# Work to be completed
Lines of the data that contain the word "will" are the ones to copy.

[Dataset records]
══════════
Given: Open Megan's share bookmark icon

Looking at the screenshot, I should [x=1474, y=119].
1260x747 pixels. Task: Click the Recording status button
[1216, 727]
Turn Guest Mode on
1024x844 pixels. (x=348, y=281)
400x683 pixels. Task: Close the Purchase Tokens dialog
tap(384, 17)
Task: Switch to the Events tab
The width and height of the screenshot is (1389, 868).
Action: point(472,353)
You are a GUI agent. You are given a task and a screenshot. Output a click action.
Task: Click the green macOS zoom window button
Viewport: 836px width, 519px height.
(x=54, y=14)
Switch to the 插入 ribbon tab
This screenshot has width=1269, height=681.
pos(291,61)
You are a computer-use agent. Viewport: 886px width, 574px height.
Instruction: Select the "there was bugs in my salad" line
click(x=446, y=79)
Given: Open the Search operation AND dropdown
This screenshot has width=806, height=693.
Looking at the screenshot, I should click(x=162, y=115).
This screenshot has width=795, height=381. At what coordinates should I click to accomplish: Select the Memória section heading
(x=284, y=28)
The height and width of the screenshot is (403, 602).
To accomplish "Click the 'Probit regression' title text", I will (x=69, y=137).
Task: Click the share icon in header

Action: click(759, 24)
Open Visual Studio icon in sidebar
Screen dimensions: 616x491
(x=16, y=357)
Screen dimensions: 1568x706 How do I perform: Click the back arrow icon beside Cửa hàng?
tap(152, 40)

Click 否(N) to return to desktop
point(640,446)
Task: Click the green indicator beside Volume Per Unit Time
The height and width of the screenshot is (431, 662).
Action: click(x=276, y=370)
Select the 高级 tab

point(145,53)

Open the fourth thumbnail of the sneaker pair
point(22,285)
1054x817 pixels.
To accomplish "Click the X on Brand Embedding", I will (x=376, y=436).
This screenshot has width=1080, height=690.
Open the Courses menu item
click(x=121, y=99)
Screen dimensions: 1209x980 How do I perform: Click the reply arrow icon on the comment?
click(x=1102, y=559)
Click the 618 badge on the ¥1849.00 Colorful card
══════════
# Task output
To accomplish "Click the 'Probit regression' title text", I will (x=69, y=137).
To accomplish "Click the X on Brand Embedding", I will (x=376, y=436).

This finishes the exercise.